Since discovering it as a gene for frontotemporal lobar degeneration (ARF related news story on Baker et al., 2006 and Cruts et al., 2006), scientists have puzzled over what progranulin does in the central nervous system, and how inadequate levels of this protein lead to neurodegeneration. A new study in C. elegans roundworms suggests an intriguing possibility: Progranulin slows clearance of sick or dying cells. In this scenario, phagocytes—cells that engulf other cells and debris—become dangerously ravenous without progranulin, gobbling sick cells that might otherwise have recovered. This could explain how a non-lethal insult can result in massive neuron loss, Cynthia Kenyon, University of California, San Francisco, and colleagues propose in a paper published online February 28 in the Proceedings of the National Academy of Sciences U.S.A.

Progranulin functions in embryogenesis, inflammation, and wound healing, and some tumor cells produce a lot of the protein (reviewed in Bateman and Bennett, 2009). Mutations in the progranulin gene may also be linked to Alzheimer’s disease (see ARF related news story). In cultured neurons and neuronal cell lines, the glycoprotein seems to act as a trophic factor, promoting neurite outgrowth and cell survival (Van Damme et al., 2008; Ryan et al., 2009). Hence, it “made perfect sense” to think that neurons lacking progranulin would get sick and die, first author Aimee Kao said in an interview with ARF.

Yet several mouse models of progranulin deficiency fail to show the expected neuron loss (Kayasuga et al., 2007; Yin et al., 2010; Yin et al., 2010). “But they did have angry, active microglia,” Kao said. And since neurons that die in neurodegenerative disease are known to do so in a controlled way, the UCSF researchers wondered whether progranulin might have a role in apoptosis, or programmed cell death.

The C. elegans nematode seemed the ideal system for addressing this question. The lineage of every one of its 302 neurons has been mapped out, such that researchers know exactly which cells die during development, as well as precisely when—down to the minute. Plus, since the worms are transparent, “you can really watch cells in the process of dying,” Kao said.

[Dataset excerpts]

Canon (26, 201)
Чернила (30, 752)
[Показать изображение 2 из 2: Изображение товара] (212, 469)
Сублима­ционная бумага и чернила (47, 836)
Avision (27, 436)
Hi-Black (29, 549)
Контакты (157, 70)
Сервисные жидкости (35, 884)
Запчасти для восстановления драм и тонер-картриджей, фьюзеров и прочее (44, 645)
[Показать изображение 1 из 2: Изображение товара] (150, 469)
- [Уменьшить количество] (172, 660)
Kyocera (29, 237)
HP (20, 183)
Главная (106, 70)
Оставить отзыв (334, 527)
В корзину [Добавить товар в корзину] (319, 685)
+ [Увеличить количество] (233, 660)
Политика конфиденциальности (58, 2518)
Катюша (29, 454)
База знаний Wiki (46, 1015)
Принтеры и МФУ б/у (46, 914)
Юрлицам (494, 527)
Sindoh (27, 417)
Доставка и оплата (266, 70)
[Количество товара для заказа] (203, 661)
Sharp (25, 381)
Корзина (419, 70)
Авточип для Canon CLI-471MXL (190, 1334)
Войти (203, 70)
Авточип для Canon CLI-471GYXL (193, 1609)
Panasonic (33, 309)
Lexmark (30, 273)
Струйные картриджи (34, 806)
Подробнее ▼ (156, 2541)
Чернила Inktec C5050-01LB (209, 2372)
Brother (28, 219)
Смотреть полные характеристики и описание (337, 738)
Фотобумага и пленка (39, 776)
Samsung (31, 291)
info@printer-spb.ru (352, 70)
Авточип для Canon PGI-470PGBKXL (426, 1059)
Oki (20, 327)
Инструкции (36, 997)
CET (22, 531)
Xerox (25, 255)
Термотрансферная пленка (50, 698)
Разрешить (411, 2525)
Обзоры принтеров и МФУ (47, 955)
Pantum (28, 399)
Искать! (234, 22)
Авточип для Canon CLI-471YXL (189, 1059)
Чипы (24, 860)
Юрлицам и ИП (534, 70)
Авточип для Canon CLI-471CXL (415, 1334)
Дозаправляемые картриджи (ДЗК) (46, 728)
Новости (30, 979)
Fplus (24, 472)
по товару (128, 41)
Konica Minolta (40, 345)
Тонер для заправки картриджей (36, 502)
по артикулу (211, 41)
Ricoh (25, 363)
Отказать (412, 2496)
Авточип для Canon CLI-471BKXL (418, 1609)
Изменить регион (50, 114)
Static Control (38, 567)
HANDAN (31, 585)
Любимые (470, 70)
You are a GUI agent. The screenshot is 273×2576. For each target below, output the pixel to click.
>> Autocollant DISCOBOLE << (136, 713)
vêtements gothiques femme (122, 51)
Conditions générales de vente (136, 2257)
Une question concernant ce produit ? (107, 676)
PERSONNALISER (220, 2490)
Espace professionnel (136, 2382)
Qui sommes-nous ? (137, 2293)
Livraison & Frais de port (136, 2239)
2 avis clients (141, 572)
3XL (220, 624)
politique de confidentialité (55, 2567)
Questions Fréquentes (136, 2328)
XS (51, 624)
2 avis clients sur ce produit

WORK TASK 1
According to the progranulin article, how many neurons does the C. elegans nematode have?
WORK TASK 2
Continue the article on progranulin from where it stops.

ANSWER SECTION 1
302

ANSWER SECTION 2
The researchers approached Shohei Mitani at Tokyo Women’s Medical University, Japan, for his progranulin-null strain. These mutant worms look fine and have a normal lifespan. However, using microscopy to visualize dying cells during development, the scientists found the opposite of what they expected. In the progranulin-null embryos, “we thought we’d see more programmed cell death,” Kao said. “We ended up seeing less.” At any given point in time, the mutant embryos had 20 percent fewer apoptotic “corpses,” compared to wild-type controls.

With help from coauthor Juan Cabello at the Center for Biomedical Research of La Rioja, Spain, the researchers took a closer look, using time-lapse microscopy to track individual cells minute by minute across several hours of development. They found that, on average, “the amount of time it took for a progranulin-deficient cell to die was about half the time it took for wild-type cells,” Kao said.

As for possible reasons why, the scientists envisioned several situations. It could be that cells in the progranulin-deficient embryos “are dying faster,” Kao suggested, “or that the engulfing cells are coming along more quickly, to help the dying cells die.” To tease out those possibilities, she isolated peritoneal macrophages from progranulin-knockout mice made by UCSF collaborator Robert Farese (see ARF related conference story), and used in vitro assays to measure how many microscopic latex beads, or apoptotic wild-type thymocytes, they could scarf in a 90-minute period. In both tests, the progranulin-knockout macrophages out-gobbled the macrophages from wild-type littermates.

All told, the data “suggest a model where progranulin acts normally as a factor to slow [removal of apoptotic cells],” Kao said. “And if you don’t have progranulin, this whole process occurs more quickly.”

In this model, when wild-type levels of progranulin are present, a cell has enough time to repair itself and survive a “sublethal insult,” the authors wrote. However, in conditions of progranulin deficiency, “the rate at which an injured cell is recognized and/or engulfed by phagocytic cells is accelerated, and the damaged cell has less time to recover.” Such changes in cell death kinetics could increase susceptibility to neurodegeneration and, in turn, facilitate disease progression, they wrote.

Benjamin Wolozin of Boston University in Massachusetts found this “a provocative and interesting study that definitely moves the field forward.” The authors “convincingly demonstrate a role for progranulin in phagocytosis,” he wrote in an e-mail to ARF. However, Wolozin suggested that “jumping from there to proposing that this is a cause of frontotemporal dementia is too large of a leap.” (See full comment below.) Kao and colleagues note that their explanation for how progranulin deficiency might lead to neurodegeneration “remains speculative.” In addition, they acknowledge that these changes in the kinetics of apoptosis would have been hard to see in mammals.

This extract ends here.